Mamãe fica tensa no mesmo instante.

— O que foi? — pergunto, já me tensionando também — tem algum problema em eu ser programador? Quero aprender a fazer jogos!

— Não, filho, nenhum! — ela imediatamente ri, liberando a tensão e achando graça no que falei — programação é uma área muito bonita, filho. Só não quero que você pense muito no que você quer cursar, ou nesse tipo de coisa. Você ainda é muito criança pra estar pensando nisso. Queria que você passasse seu tempo descobrindo o que você gosta e no que você é bom, e não tentando destrinchar seu futuro. Isso é coisa de gente grande.

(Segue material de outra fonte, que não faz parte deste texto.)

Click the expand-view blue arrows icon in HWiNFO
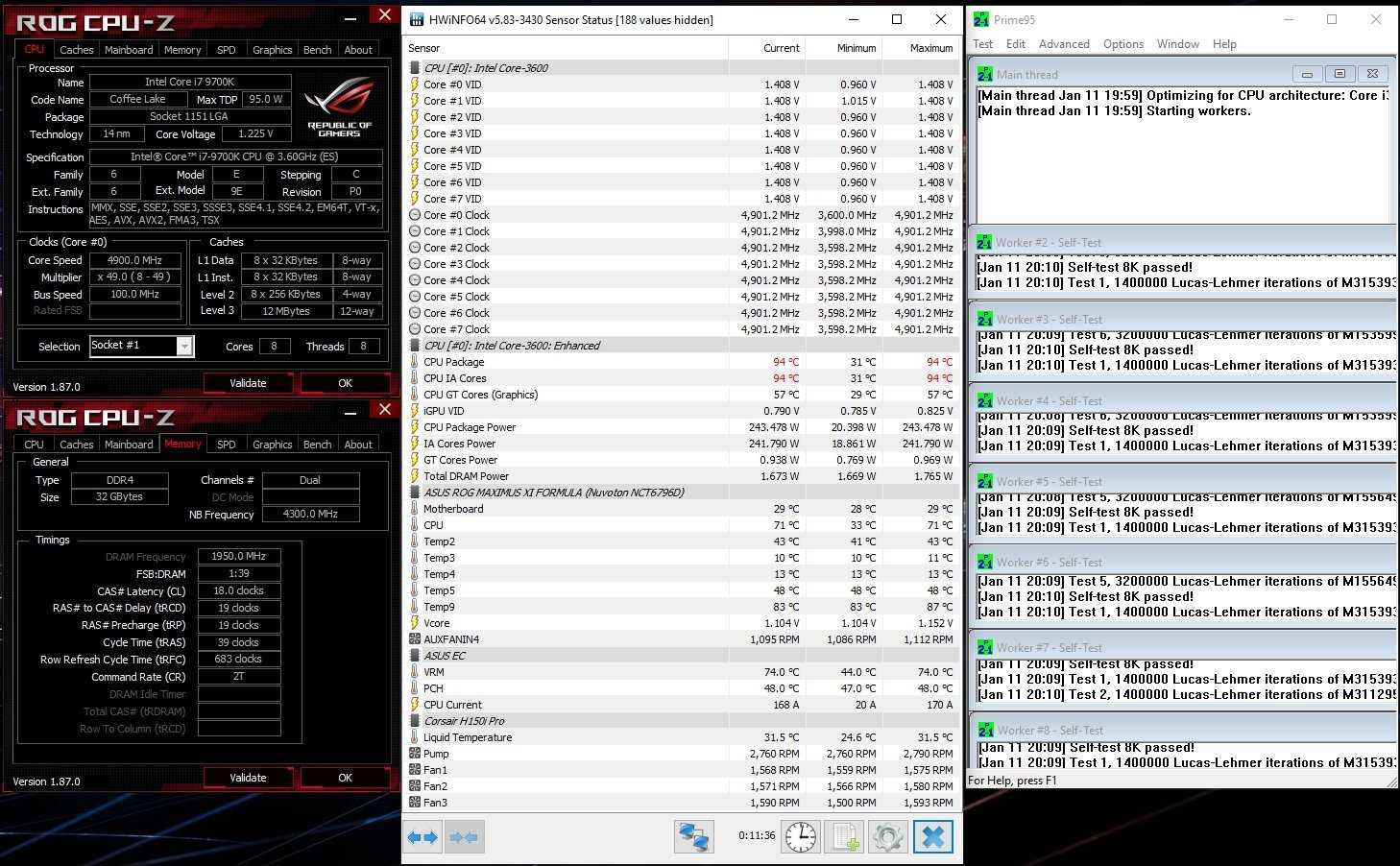This screenshot has height=866, width=1400. click(x=422, y=837)
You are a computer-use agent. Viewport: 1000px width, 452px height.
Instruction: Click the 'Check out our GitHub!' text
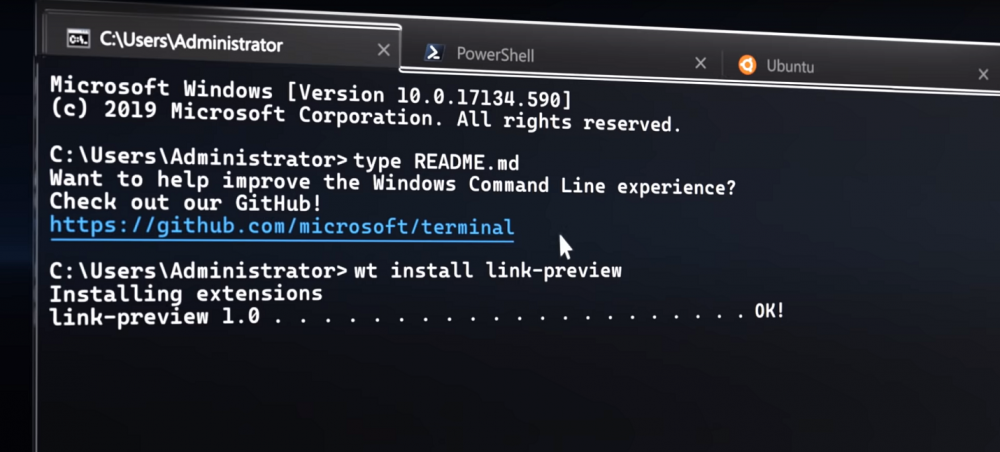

Não sei o que é destrinchar. Mas nem tenho tempo de perguntar o que é isso, porque já estou intrigado demais com outro assunto:

— Mãe, eu não sou criança, ok!? Na escola eu aprendi que na minha idade eu já sou pré-adolescente.

Ela tira sua atenção do trânsito para me encarar por alguns segundos, vestindo uma expressão absolutamente ilegível. Não consigo saber se ela está incrédula, se ela está com raiva de mim por algum motivo, se ela concorda comigo…

— Certo, filho, pré-adolescente ou criança, tanto faz. Você entendeu o que eu disse? — ela diz, voltando sua atenção para o trânsito.

— Entendi. — minto rapidamente. Descobri há pouco tempo que mentir é muito fácil, e não é nada muito errado mentir, afinal é algo que todo mundo faz. Também não perguntei o que era “distrinchar”.
Passamos um pouquinho de tempo em silêncio. Somos parados por um semáforo, e ela fala de novo com a tal assistente da Google, tocando alguma banda argentina.
— Eu gosto dessa música!
— Onde você ouviu isso antes? — pergunta ela, confusa.
— Nunca ouvi antes. É só que está em espanhol. Acho descolado.
Nós rimos juntos. Dessa vez ela entendeu minha piada.
— Sim, filho, como eu disse quando entramos no carro: você tem que aprender inglês. Inclusive, eu e seu pai andamos conversando muito sobre viajar pra Inglaterra, e você sabe que lá eles só falam em inglês.
— Mamãe, então por quê a gente não viaja pra Espanha ao invés da Inglaterra? Já que eu só quero falar espanhol, mesmo. Ia ser mais fácil pra mim, e pra vocês também, já que espanhol é mais fácil que inglês.
Ela ri, me entregando um olhar terno e brincando com meu cabelo lentamente com a mão direita.